Phoji has claimed that Slack has infringed on its patent, and said it has informed Slack of its alleged infringement. In June 2019, Phoji approached Slack to inquire if Slack would be interested in licensing the ’149 patent, “which is generally directed to creating emojis from real media and integrating images and text in messaging and communication platforms.” The letter stated that “[t]he utilization and deployment of the Slack Emoji and the recent deployment of the clickable feature make us believe that Slack would find it beneficial to license Phoji, Inc. intellectual property.” A few months later in October, Slack was sent a letter accusing the company of infringing Phoji’s patent.

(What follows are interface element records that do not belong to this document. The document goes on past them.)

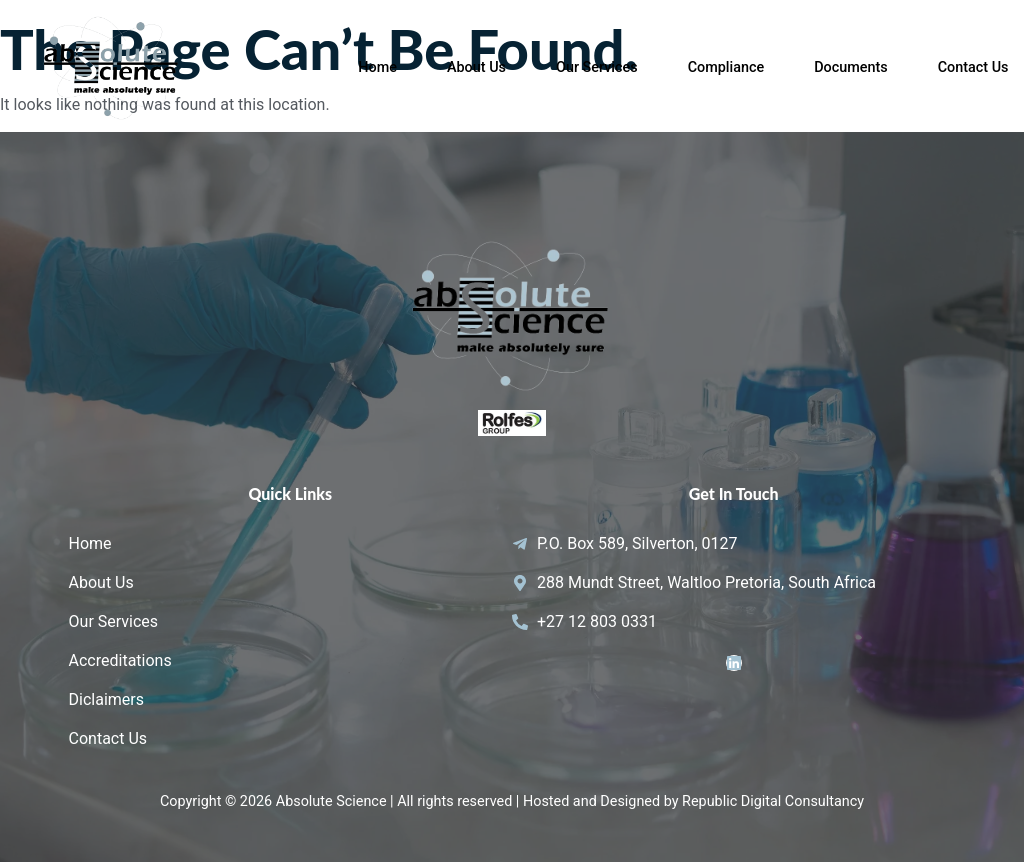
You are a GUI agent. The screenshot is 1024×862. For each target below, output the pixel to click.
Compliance (726, 67)
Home (377, 67)
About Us (476, 67)
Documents (851, 67)
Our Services (597, 67)
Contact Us (973, 67)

Phoji continued to seek that Slack license the patent, while Slack continued to assert that it does not infringe on the patent and as a result, did not need to license from Phoji. Phoji gave a final license offer with an end of the year 2019 deadline. Phoji again claimed Slack’s infringement, which Slack denied, stating the patent “does not cover any products or services offered by Slack.”
After further discussions and more attempts by Phoji to have Slack license, Slack stated the “Phoji had never attempted to demonstrate that Slack infringes any claim of the ’149 patent because Phoji had never provided a claim chart or any other material that identified any Slack functionality that allegedly meets every limitation of any single claim.” When asked, Phoji allegedly only provided evidence to Slack of its infringement when it presented Slack with an ultimatum: license the patent or face litigation. After reviewing the claims, Slack once again stated that it did not infringe on the patent.
Slack states that no Slack product or services use something protected in the patent. For example, as a non-limiting Claim, “Claim limitation 1[e] requires a ‘semantic model’ configured to categorize a ‘personalized image library based on contact data and emotional state data.’” Phoji stated that Slack’s emoji library infringed on this claim. However, Slack stated that a user’s emoji library is not “categorize[d]” “based on contact data and emotional state data,” which is required in Claim 1. Slack’s Emoji library “is organized based on frequency and recency of use and a common physical attribute between emojis.” Slack also states that it does not induce infringement or contributorily infringe on the ’149 patent.
Slack has sought “a judicial determination and declaration of the respective rights and duties of the parties with respect to the ’149 patent.” Slack seeks a declaratory judgment that it has not infringed on the patent. Slack would also like for the court to declare the case exceptional, which would allow Slack to be awarded attorneys’ fees.